History

United States
- Name: Adriatic
- Builder: Isaac Daniel, Master Carpenter, Chester, Connecticut
- Launched: 1811
- Fate: Seized 1812

United Kingdom
- Name: Vittoria
- Namesake: Battle of Vitoria
- Acquired: 1813 as purchase of a prize
- Fate: Last listed 1833

General characteristics
- Tons burthen: 281, or 28143⁄94, or 282, or 283, or 286, or 28934⁄95 (bm)
- Length: 94 ft 9 in (28.9 m), or 87 ft 2 in (26.6 m)
- Beam: 26 ft 9 in (8.2 m)
- Propulsion: Sail
- Armament: 10 × 4-pounder guns

= Adriatic (1811 ship) =

Adriatic was launched in 1811, at Chester, Connecticut, the first vessel built in the town.
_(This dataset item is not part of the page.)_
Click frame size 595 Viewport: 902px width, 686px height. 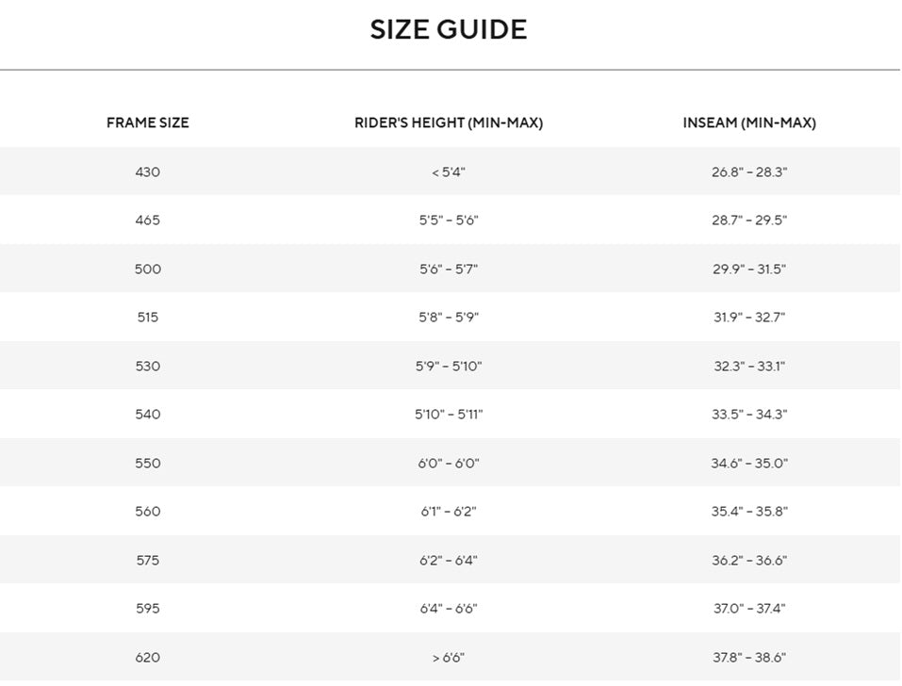click(x=148, y=609)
The British Royal Navy seized her in July 1812. She was sold in 1813, and her new owners named her Vittoria. She traded with the West Indies, the Mediterranean, and the Indian Ocean, the last sailing under a licence from the British East India Company. She was last listed in 1834.

==Adriatic==
Adriatic was launched in 1811, on the Connecticut River. She was the first vessel built in the town.
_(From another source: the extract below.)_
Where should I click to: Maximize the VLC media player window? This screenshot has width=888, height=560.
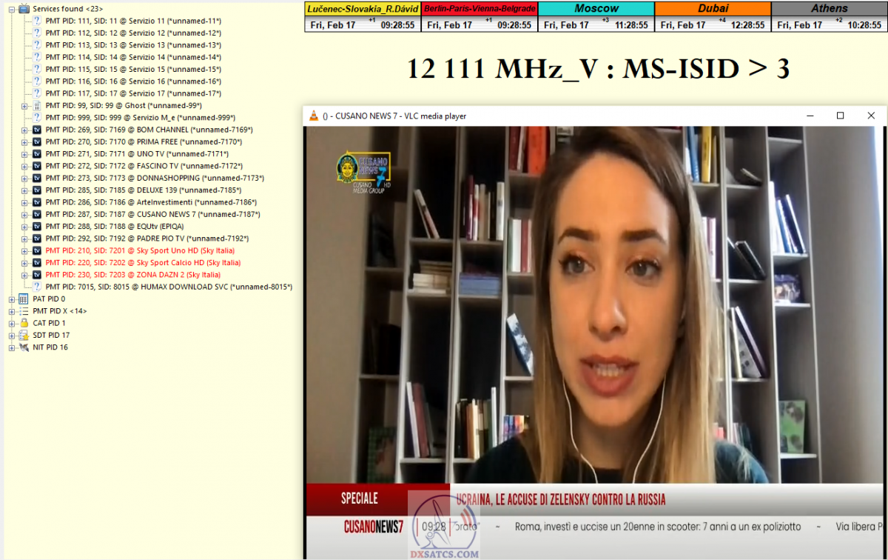pos(840,116)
On 12 July 1812, shortly after the outbreak of war with the United States, detained the American ships Adriatic, Pochahontas, and Triton. (Note: Avengers crew received a grant of 29/30 of the proceeds of the sale of all three vessels. A first-class share was worth £989 6s; a sixth-class share, that of an ordinary seaman, was worth £23 1s 4d. That amount was more than an ordinary seaman's wage for a year.)

==Vittoria==
The Prize Court condemned Adriatic. On 16 June 1813, Southam & Co. purchased her and renamed her.

Vittorio first appeared in Lloyd's Register (LR) in 1813. In 1813, the EIC had lost its monopoly on the trade between India and Britain. British ships were then free to sail to India or the Indian Ocean under a licence from the EIC.

| Year | Master | Owner | Trade | Source |
| 1813 | Southam | Captain & Co. | London—Isle de France (Mauritius) | LR |

Vittoria, Southam, master, sailed from Portsmouth for the "South Seas" on 23 August 1813. In August 1813, prior to sailing for Île de France (Mauritius), Southam purchased a quantity of "Preserved Meats, Soups, and Milk". He used a little on the outbound leg, but more on the return leg. His letter to the manufacturers, dated 15 January 1815, in London, endorsed the products for their ability to retain the original flavours. (Note: Bryan Donkin and John Hall operated as Donkin, Hall, and Gamble, of Bermondsley. Theirs was the first cannery in Britain to use tinned iron containers.)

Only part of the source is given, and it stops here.